Problem description → Start at the top of the records below and copy them exactly to the end.

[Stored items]
- - - - - - -

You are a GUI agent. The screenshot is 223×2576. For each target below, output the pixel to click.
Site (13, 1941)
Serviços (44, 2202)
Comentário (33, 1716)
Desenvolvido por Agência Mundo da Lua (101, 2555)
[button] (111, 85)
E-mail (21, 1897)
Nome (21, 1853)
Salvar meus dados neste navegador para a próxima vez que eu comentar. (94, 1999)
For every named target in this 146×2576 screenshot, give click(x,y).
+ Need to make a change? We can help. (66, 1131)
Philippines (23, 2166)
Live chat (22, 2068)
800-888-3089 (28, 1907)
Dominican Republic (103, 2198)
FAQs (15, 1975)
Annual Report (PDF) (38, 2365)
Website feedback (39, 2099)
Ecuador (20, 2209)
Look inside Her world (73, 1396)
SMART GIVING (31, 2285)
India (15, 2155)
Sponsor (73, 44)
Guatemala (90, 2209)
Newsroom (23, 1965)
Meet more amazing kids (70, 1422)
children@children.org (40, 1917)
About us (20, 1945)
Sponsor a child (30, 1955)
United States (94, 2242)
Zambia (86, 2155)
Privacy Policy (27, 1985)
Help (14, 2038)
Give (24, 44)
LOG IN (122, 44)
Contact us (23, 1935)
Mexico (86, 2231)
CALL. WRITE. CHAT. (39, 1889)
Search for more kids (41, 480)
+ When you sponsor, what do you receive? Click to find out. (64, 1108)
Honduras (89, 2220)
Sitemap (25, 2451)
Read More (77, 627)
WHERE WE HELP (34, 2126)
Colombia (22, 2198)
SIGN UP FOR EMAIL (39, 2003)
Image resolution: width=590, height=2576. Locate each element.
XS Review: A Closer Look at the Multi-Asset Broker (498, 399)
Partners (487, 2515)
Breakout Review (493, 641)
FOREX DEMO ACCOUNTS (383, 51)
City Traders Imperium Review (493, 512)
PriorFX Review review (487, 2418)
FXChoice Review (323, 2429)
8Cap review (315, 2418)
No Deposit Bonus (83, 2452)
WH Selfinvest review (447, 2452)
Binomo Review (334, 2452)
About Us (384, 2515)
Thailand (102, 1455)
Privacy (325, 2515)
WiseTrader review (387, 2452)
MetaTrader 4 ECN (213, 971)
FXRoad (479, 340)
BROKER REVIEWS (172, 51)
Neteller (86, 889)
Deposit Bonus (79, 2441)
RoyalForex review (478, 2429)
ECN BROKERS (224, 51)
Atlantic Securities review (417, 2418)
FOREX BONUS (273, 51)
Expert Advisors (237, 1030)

- - - - - - -

Solution to the exercise →
You are a GUI agent. The screenshot is 223×2576. For each target below, output the pixel to click.
Site (13, 1941)
Serviços (44, 2202)
Comentário (33, 1716)
Desenvolvido por Agência Mundo da Lua (101, 2555)
[button] (111, 85)
E-mail (21, 1897)
Nome (21, 1853)
Salvar meus dados neste navegador para a próxima vez que eu comentar. (94, 1999)
For every named target in this 146×2576 screenshot, give click(x,y).
+ Need to make a change? We can help. (66, 1131)
Philippines (23, 2166)
Live chat (22, 2068)
800-888-3089 (28, 1907)
Dominican Republic (103, 2198)
FAQs (15, 1975)
Annual Report (PDF) (38, 2365)
Website feedback (39, 2099)
Ecuador (20, 2209)
Look inside Her world (73, 1396)
SMART GIVING (31, 2285)
India (15, 2155)
Sponsor (73, 44)
Guatemala (90, 2209)
Newsroom (23, 1965)
Meet more amazing kids (70, 1422)
children@children.org (40, 1917)
About us (20, 1945)
Sponsor a child (30, 1955)
United States (94, 2242)
Zambia (86, 2155)
Privacy Policy (27, 1985)
Help (14, 2038)
Give (24, 44)
LOG IN (122, 44)
Contact us (23, 1935)
Mexico (86, 2231)
CALL. WRITE. CHAT. (39, 1889)
Search for more kids (41, 480)
+ When you sponsor, what do you receive? Click to find out. (64, 1108)
Honduras (89, 2220)
Sitemap (25, 2451)
Read More (77, 627)
WHERE WE HELP (34, 2126)
Colombia (22, 2198)
SIGN UP FOR EMAIL (39, 2003)
Image resolution: width=590, height=2576. Locate each element.
XS Review: A Closer Look at the Multi-Asset Broker (498, 399)
Partners (487, 2515)
Breakout Review (493, 641)
FOREX DEMO ACCOUNTS (383, 51)
City Traders Imperium Review (493, 512)
PriorFX Review review (487, 2418)
FXChoice Review (323, 2429)
8Cap review (315, 2418)
No Deposit Bonus (83, 2452)
WH Selfinvest review (447, 2452)
Binomo Review (334, 2452)
About Us (384, 2515)
Thailand (102, 1455)
Privacy (325, 2515)
WiseTrader review (387, 2452)
MetaTrader 4 ECN (213, 971)
FXRoad (479, 340)
BROKER REVIEWS (172, 51)
Neteller (86, 889)
Deposit Bonus (79, 2441)
RoyalForex review (478, 2429)
ECN BROKERS (224, 51)
Atlantic Securities review (417, 2418)
FOREX BONUS (273, 51)
Expert Advisors (237, 1030)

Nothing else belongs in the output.